ここも経済・金融のことが良く分かっていない例。原文にKreditとしか書いてないのに勝手に「信用貸し」にしてしまっています。「信用貸し」は一般的に無担保融資のこと。ここでは単なる「信用供与」ということです。
それから、教会にモンテ・ディ・ピエタによる貧者への融資が非常な暴利として忌避された、というのは歴史的事実に反し、そういう貧者への融資が低利で行われている一方で、ユダヤ人などによる商業者への高利融資が非難された、ということだと思います。モンテ・ディ・ピエタ自体の利子は公会議によって公認されています。
原文
Das Zinsverbot selbst wurde vom Protestantismus, speziell vom asketischen Protestantismus, auf Fälle konkreter Lieblosigkeit beschränkt.
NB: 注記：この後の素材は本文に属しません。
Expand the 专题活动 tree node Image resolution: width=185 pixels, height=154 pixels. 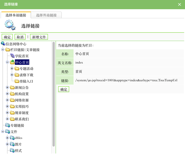pyautogui.click(x=12, y=68)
Der Zins wurde jetzt gerade da, wo ihn die Kirche selbst in den Montes pietatis faktisch geduldet hatte: bei Kredit an die Armen, als liebloser Wucher perhorresziert, — die Juden sowohl wie die christliche Geschäftswelt empfanden seit langem deren Konkurrenz als lästig, — dagegen wurde er als eine Form der Teilnahme des Kapitalgebers an den mit geliehenem Gelde gemachten Geschäftsprofit und überhaupt für den Kredit an die Mächtigen und Reichen (politischer Kredit an Fürsten) legitimiert.
折原訳
利子禁止令自体は、プロテスタンティズム、とくに禁欲的プロテスタンティズムにおいては、具体的に非情な事態を引き起こす場合にかぎって適用された。いまや利子は、かつて教会自体がモンテス・ピエターティスという形で事実上容認していた、貧者への融資にかんして、非情な暴利として忌避された。――ユダヤ人およびキリスト教徒の実業界も、長らく教会との競合を、煩わしいと感得してはいた。――それに対して、いまや利子は、貸与された貨幣をもって生み出される事業利得に、当の貸与者が与る形式として、また、一般に有力者および富者にたいする信用貸し(王侯への政治的信用貸し)として、正当化された。
丸山訳
利子禁止それ自体は、プロテスタンティズムによって、特に禁欲的なプロテスタンティズムによって、利子を取ることが具体的に冷酷な場合にのみ限定して適用された。利子は今やまさに、教会自身がモンテ・ディ・ピエタの制度において貧者に対する信用供与という形で事実上許容していたが、それでも冷酷な高利貸しとして嫌悪されていた状況において、--ユダヤ人と同様キリスト教の商業界も、かなり前から教会の命令との競合を煩わしいと感じていたのであるが--そういった状況に対して、資本供与者の、貸与された資金がもたらす事業収益へ与ることの一形態として、そして一般に諸権力者と富者への信用(世俗の高位者への政治的信用供与)に対して正当化されたのである。